*** EXERCISE MATERIALS ***

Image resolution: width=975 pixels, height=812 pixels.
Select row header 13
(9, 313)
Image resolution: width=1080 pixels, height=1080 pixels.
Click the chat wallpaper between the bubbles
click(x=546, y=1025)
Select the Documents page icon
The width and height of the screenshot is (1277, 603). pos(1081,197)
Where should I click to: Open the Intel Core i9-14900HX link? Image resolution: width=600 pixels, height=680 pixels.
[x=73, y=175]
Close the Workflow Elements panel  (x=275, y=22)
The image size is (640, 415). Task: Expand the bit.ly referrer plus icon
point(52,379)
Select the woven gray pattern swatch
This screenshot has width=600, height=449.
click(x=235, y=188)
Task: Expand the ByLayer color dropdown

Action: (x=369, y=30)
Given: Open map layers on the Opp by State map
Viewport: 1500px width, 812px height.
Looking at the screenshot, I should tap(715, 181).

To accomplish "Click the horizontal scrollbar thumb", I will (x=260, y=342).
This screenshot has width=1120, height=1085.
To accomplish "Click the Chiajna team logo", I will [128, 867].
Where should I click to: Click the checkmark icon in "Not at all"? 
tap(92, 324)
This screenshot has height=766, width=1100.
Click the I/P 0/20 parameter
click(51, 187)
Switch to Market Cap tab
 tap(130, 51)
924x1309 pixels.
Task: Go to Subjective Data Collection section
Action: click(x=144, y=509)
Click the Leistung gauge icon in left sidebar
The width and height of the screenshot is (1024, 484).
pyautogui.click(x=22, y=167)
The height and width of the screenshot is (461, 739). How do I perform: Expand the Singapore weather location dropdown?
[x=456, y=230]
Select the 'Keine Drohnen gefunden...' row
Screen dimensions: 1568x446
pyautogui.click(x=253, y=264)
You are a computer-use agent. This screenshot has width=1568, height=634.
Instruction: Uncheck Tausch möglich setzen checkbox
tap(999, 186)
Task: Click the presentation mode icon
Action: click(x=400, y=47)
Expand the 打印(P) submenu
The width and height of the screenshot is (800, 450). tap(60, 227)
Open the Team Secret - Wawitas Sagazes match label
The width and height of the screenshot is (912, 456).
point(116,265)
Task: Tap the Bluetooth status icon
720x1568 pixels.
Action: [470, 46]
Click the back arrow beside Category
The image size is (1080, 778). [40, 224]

*** End of EXERCISE MATERIALS ***

### TASK TO COMPLETE
Transcribe the lines above precisely, keeping each one unchanged.

### SOLUTION TO THIS PROBLEM
Image resolution: width=975 pixels, height=812 pixels.
Select row header 13
(9, 313)
Image resolution: width=1080 pixels, height=1080 pixels.
Click the chat wallpaper between the bubbles
click(x=546, y=1025)
Select the Documents page icon
The width and height of the screenshot is (1277, 603). pos(1081,197)
Where should I click to: Open the Intel Core i9-14900HX link? Image resolution: width=600 pixels, height=680 pixels.
[x=73, y=175]
Close the Workflow Elements panel  (x=275, y=22)
The image size is (640, 415). Task: Expand the bit.ly referrer plus icon
point(52,379)
Select the woven gray pattern swatch
This screenshot has width=600, height=449.
click(x=235, y=188)
Task: Expand the ByLayer color dropdown

Action: (x=369, y=30)
Given: Open map layers on the Opp by State map
Viewport: 1500px width, 812px height.
Looking at the screenshot, I should tap(715, 181).

To accomplish "Click the horizontal scrollbar thumb", I will (x=260, y=342).
This screenshot has width=1120, height=1085.
To accomplish "Click the Chiajna team logo", I will [128, 867].
Where should I click to: Click the checkmark icon in "Not at all"? 
tap(92, 324)
This screenshot has height=766, width=1100.
Click the I/P 0/20 parameter
click(51, 187)
Switch to Market Cap tab
 tap(130, 51)
924x1309 pixels.
Task: Go to Subjective Data Collection section
Action: click(x=144, y=509)
Click the Leistung gauge icon in left sidebar
The width and height of the screenshot is (1024, 484).
pyautogui.click(x=22, y=167)
The height and width of the screenshot is (461, 739). How do I perform: Expand the Singapore weather location dropdown?
[x=456, y=230]
Select the 'Keine Drohnen gefunden...' row
Screen dimensions: 1568x446
pyautogui.click(x=253, y=264)
You are a computer-use agent. This screenshot has width=1568, height=634.
Instruction: Uncheck Tausch möglich setzen checkbox
tap(999, 186)
Task: Click the presentation mode icon
Action: click(x=400, y=47)
Expand the 打印(P) submenu
The width and height of the screenshot is (800, 450). tap(60, 227)
Open the Team Secret - Wawitas Sagazes match label
The width and height of the screenshot is (912, 456).
point(116,265)
Task: Tap the Bluetooth status icon
720x1568 pixels.
Action: [470, 46]
Click the back arrow beside Category
The image size is (1080, 778). [40, 224]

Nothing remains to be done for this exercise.